10 Things You Didn't Know About WWE Elimination Chamber
9. The Match Was Originally Falls Count Anywhere
Anywhere within the structure, obviously.
It’s not something that was loudly trumpeted, but originally eliminations could take place both within the ring inside the Chamber and on the extended, elevated steel apron that the old Chamber provided.
In 2012, the rules were quietly changed to make it so that only pinfalls or submissions inside the ropes would count. This has the effect of making the match slightly less lawless, detracting a little from the whole post-apocalyptic vibe of the gimmick… but only a little.
Truthfully, that whole aspect of the Chamber’s rules wasn’t really played up in the action laid out in the ring, either. Only twice did eliminations ever take place on the apron - Undertaker pinned Finlay outside the ropes at No Way Out in 2008, and CM Punk was eliminated by John Cena in 2011’s Elimination Chamber on the steel).
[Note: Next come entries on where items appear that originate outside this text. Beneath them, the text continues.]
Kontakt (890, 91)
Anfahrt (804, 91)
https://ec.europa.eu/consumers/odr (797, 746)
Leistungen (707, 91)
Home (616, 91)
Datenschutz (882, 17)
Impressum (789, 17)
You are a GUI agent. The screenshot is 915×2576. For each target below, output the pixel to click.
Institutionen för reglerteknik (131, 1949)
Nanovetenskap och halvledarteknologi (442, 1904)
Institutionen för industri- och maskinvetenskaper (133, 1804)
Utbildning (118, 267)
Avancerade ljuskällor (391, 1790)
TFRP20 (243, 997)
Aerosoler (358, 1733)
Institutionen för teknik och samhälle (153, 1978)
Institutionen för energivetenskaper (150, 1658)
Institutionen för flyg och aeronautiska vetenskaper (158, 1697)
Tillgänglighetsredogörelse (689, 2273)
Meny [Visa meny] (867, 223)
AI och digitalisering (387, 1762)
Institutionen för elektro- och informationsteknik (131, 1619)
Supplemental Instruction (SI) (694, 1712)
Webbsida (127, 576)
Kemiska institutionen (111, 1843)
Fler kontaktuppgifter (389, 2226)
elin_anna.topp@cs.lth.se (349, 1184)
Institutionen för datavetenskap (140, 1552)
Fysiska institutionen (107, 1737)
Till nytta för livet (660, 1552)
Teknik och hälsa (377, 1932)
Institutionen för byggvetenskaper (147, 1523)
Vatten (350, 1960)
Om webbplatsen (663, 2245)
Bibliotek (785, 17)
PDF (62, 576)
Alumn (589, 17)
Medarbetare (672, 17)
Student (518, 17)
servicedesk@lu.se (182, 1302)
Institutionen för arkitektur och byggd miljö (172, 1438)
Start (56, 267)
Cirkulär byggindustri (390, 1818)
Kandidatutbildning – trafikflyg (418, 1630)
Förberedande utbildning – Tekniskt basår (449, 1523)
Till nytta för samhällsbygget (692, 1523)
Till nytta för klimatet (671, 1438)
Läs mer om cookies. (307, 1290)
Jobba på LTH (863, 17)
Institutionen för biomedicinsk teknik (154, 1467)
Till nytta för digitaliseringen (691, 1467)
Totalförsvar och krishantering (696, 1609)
It’s quite likely that the rules were changed because someone pointed out the obvious - that if the ring itself is no longer the boundary for the match, then things like rope breaks make no sense at all. Why would the referee break a hold because someone reached the ropes, if a submission can take place outside of the ropes? And rope breaks, of course, have been a factor in every Elimination Chamber match since the beginning.